LinuxQuestions.org - SELinux user context staff_u and sudo issues. Also, question related to setting conte

- Linux - Security (https://www.linuxquestions.org/questions/linux-security-4/)

- - SELinux user context staff_u and sudo issues. Also, question related to setting conte (https://www.linuxquestions.org/questions/linux-security-4/selinux-user-context-staff_u-and-sudo-issues-also-question-related-to-setting-conte-4175412134/)

SELinux user context staff_u and sudo issues. Also, question related to setting conte

1. I am having issues with sudo and staff_u user context in SELinux. According to RHEL documentation, staff_u is supposed to provide user with sudo access (but not su access), but this is not working out. Here's what's happening:

[root@deepthought ~]# grep "bob" /etc/sudoers
bob ALL=(ALL) ALL
[bob@deepthought ~]$ id -Z
staff_u:staff_r:staff_t:s0-s0:c0.c1023
[bob@deepthought ~]$ sudo -s
[sudo] password for bob:
bash: /root/.bashrc: Permission denied
bash-4.1# exit
[bob@deepthought ~]$ /bin/ls /root
/bin/ls: cannot access /root: Permission denied
[bob@deepthought ~]$ sudo /bin/ls /root
/bin/ls: cannot access /root: Permission denied

2. I am wondering what the difference is between the two following commands:

a. semanage login -m -s staff_u __default__
b. semanage login -m -S targeted -s staff_u -r s0 __default__

I have always used the first command, but in doing some reading online I also see the second command used quite frequently.

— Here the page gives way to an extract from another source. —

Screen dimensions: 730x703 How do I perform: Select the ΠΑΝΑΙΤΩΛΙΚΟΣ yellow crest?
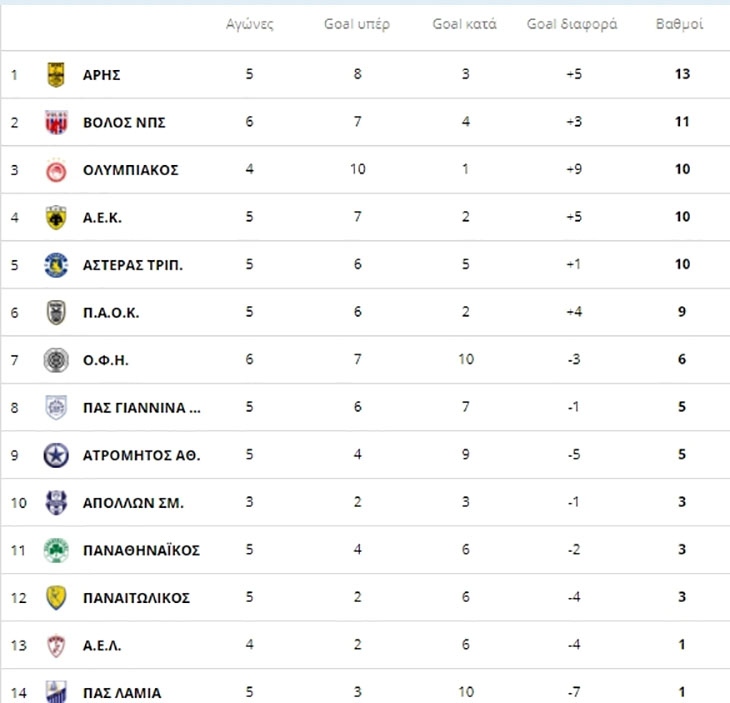[56, 598]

3. I know I can get a listing of file contexts doing an seinfo -t (for example, seinfo -t | grep public_content), and I also know that I can find what the context for a file should be by doing matchpathcon <file>, but I am wondering, how do I find out what the contexts actually mean? For example, semanage boolean -l will show me all SELinux booleans and what they do, but semanage fcontext -l does not do this. Let's say I am wondering what public_content_rw_t does, how would I find that out?

Am I asking this question in the wrong subforum? I see almost all questions being answered, but this one still has not had any reply.

That's because SELinux is a bit of niche skill.
Unfortunately, now you've answered yourself, that takes it off the zero-reply list, which would normally get it bumped up automatically ...
One option may be to ask the Mods (via the Report button) to move it to the Security forum; you might do better over there.
Do NOT re-post this as a duplicate question; thank you.

Good luck :)

Thank you for the reply! I was beginning to think I posted in the wrong subforum, but didn't want to crosspost. I didn't realize I could report my post, so that's really good to know. I reported the post. Thank you so much for your help!

Moved @ OP's request ...

I am not an selinux expert, so I may be wrong, but it looks to me like your problem is that your user needs to assume the sysadm_r (system admin role). The user staff_u has this capability, but unless they change roles they will not be able to use privileged commands.

See these links for some additional information:
http://selinux-mac.blogspot.com/2009...inux-rbac.html
and
http://www.gentoo.org/proj/en/harden...2&chap=3#users

Quote:

Originally Posted by Noway2 (Post 4706799)

Here's the output from "semanager user -l | grep staff_u"

Quote:

staff_u user s0 s0-s0:c0.c1023 staff_r sysadm_r system_r unconfined_r

The odd thing that I don't fully understand here is that staff_r is mapped to the role of unconfined_r, which doesn't make any sense to me at all. Anyway, I installed policycoreutils-newrole and then tried "newrole -r sysadm_r," typed my password, and still sudo doesn't work.